A psychological evaluation is an assessment of one or both parents by a third-party, licensed mental health professional. They generally aren’t considered a necessary step to determine child custody and may be done on an as-needed basis. The catalyst for a psychological evaluation occurring is if either party or the court requests it. At that point, the court may appoint an expert to do an investigation into the mental health of the requested party.
A psychological evaluation may lead to a custody evaluation, depending on the results. One of the most important considerations while determining child custody is the best interests of the child. If a court feels that a child is at risk after a psychological evaluation, your custody rights could be affected.
What Is The Process?
A psychological evaluation can be a long and expensive process. Usually, both parents are interviewed several times and put through psychological tests to assess their personalities, reactions and parenting approach. Some common tests include an MMPI, parenting inventory and a Rorschach test. Other people close to the parents, such as neighbors, extended family members and some of the child’s teachers may also be interviewed during the evaluation.
The assessment of each parent’s psychological state can take a long time and can include home visits, observational time and even a review of the child’s school records. The mental health professional carrying out the assessment may make a recommendation to the involved party that could include therapy, visiting a psychiatrist, family therapy or other solutions. Even if their review of the situation is positive, they may still offer strategies to help prevent a hostile environment from developing.
What Are The Benefits?
There are many situations in which a psychological evaluation leads to a better situation for both the parents and the children. In Missouri child custody cases, the mental and physical health of all individuals involved is considered. If you feel that your partner is in need of help from a mental health professional, a psychological evaluation can act as a tool to provide that while also providing protection for your children.
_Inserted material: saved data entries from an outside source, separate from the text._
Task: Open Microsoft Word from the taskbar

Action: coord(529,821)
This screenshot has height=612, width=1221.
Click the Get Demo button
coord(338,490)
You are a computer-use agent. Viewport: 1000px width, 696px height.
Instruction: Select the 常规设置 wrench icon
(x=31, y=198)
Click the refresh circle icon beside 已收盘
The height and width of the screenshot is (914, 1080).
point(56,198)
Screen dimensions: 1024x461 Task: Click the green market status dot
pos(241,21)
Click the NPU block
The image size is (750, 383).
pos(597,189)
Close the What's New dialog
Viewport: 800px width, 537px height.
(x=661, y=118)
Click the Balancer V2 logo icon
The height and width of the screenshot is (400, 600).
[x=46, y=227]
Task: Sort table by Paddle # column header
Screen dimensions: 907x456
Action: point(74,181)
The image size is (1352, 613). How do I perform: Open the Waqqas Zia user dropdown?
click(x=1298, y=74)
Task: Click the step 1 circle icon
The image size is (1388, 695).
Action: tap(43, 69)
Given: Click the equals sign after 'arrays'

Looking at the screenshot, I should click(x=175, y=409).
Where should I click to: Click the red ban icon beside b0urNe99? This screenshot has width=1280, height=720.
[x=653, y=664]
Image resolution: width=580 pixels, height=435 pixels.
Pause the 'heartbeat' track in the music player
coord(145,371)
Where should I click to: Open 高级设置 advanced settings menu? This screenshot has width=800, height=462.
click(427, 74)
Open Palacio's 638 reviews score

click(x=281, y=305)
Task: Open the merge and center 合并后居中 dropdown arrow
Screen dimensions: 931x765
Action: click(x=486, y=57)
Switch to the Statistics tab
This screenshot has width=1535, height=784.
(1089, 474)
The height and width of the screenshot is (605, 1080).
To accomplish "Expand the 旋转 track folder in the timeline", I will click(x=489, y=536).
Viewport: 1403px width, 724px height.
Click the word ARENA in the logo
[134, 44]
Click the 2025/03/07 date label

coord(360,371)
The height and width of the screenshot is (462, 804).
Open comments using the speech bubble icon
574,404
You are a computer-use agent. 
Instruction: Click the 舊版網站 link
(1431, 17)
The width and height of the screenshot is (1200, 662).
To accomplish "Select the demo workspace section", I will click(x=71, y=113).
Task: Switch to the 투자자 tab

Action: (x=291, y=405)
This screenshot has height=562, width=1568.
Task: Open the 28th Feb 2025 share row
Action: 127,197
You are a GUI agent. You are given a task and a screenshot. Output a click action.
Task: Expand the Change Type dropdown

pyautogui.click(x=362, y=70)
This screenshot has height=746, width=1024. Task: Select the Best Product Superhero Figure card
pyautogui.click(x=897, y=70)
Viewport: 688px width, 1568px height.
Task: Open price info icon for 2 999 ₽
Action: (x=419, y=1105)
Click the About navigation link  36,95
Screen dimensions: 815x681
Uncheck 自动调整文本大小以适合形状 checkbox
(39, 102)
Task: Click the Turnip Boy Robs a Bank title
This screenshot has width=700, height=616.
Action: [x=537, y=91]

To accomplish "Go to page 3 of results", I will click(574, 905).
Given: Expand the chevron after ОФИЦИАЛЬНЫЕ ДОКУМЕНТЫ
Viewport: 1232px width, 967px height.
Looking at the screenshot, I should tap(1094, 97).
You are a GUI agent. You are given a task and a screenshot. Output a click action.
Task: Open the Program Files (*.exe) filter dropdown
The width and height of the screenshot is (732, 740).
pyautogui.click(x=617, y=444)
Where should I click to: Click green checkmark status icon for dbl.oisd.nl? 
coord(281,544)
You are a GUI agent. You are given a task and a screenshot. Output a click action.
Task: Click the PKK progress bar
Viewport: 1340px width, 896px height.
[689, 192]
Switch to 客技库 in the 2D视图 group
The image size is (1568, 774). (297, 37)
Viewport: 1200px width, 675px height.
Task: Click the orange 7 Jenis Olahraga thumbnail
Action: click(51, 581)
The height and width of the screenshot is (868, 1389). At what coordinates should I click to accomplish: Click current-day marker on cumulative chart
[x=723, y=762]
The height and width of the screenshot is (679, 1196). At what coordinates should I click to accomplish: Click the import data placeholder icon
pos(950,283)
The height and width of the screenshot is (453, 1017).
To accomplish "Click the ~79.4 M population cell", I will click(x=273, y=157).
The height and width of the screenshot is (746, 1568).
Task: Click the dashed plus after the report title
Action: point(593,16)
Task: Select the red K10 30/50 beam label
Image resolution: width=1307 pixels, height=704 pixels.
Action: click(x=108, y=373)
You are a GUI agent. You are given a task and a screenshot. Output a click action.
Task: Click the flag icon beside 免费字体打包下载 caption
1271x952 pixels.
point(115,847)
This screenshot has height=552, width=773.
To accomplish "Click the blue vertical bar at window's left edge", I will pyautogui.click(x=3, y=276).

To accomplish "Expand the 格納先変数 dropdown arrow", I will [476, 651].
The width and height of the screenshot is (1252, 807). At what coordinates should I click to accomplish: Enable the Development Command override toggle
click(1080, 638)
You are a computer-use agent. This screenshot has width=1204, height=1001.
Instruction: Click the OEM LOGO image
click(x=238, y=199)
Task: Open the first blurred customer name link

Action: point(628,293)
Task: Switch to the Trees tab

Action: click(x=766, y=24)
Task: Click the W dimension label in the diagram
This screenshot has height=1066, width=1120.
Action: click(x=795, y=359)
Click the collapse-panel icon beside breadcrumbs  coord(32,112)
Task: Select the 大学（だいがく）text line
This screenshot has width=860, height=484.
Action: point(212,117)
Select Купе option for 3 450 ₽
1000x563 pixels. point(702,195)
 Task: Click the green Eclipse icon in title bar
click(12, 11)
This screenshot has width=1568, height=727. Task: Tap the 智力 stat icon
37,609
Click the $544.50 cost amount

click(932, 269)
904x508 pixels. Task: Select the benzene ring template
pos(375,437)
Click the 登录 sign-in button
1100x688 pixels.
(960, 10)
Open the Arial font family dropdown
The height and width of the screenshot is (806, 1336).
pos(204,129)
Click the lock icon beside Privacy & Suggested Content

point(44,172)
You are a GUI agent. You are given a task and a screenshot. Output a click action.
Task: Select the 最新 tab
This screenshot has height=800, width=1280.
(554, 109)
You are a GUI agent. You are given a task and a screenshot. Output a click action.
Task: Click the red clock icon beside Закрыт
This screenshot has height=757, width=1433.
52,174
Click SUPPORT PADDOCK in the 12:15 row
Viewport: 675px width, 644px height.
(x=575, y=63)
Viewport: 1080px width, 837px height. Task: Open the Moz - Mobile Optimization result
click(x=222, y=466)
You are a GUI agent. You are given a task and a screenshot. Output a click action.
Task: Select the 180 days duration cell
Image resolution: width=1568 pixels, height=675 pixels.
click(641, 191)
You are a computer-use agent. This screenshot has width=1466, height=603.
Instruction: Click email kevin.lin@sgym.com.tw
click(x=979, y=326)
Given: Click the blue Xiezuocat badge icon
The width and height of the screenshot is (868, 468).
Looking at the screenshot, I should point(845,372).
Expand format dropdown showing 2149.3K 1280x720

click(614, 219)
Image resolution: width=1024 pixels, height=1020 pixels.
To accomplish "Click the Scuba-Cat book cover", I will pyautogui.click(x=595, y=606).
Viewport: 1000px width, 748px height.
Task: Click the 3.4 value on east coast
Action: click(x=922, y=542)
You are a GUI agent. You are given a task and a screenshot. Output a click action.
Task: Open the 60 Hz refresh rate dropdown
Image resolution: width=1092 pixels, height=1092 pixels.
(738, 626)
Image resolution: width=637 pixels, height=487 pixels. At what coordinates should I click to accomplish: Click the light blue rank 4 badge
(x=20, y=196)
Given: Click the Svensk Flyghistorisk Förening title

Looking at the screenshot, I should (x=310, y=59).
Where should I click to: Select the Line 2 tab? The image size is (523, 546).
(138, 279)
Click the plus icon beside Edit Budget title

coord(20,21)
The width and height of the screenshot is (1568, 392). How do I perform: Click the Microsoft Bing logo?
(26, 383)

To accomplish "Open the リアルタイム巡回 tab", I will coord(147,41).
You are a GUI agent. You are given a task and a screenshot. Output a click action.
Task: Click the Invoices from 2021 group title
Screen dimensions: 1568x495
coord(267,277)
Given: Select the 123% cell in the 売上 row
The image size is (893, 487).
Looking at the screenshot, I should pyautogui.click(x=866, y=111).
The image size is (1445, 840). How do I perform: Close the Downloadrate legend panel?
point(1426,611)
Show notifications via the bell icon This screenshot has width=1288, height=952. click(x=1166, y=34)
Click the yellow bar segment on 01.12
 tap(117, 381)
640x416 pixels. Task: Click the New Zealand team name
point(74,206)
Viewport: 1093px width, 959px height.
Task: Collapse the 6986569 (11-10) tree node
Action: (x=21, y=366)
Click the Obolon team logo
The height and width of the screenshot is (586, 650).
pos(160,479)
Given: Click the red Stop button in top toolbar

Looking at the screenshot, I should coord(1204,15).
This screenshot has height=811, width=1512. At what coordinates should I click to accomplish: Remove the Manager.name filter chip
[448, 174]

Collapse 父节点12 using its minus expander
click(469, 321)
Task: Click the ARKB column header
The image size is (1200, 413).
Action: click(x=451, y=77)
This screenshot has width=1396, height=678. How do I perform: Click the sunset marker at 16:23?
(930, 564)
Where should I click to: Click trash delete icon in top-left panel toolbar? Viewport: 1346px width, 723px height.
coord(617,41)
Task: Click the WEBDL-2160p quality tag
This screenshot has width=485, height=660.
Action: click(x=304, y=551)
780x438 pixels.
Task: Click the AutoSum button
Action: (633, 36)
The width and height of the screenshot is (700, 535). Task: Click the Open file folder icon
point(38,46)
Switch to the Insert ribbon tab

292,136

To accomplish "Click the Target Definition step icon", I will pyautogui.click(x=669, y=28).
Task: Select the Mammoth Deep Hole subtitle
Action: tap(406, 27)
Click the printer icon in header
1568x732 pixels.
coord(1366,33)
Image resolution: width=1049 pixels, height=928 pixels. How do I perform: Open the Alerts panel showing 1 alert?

A psychological evaluation may lead to a custody evaluation, depending on what the evaluator decides. While psychological assessments focus on your partner’s ability to parent, custody evaluations focus on the well-being of the children, how they’re impacted and what actions can be taken to protect them. If you feel like your child may be at risk when they are in your partner’s custody, requesting a psychological evaluation may be an important first step in guarding their safety.
Are The Children Consulted?
They may be, but they usually aren’t. Younger children are rarely fully aware of their circumstances or may not have the skills to process it. Older children may be consulted because they can have a better understanding of their situations.
Psychological evaluations play an important role in ensuring that children are placed in a custody situation that works for them and their families. If you’re considering requesting a psychological evaluation for your child’s other parent, understanding the process can help you make an informed decision about how to proceed with your case and how to protect your children, if needed.
The answer is intended to be for informational purposes only. It should not be relied on as legal advice, nor construed as a form of attorney-client relationship.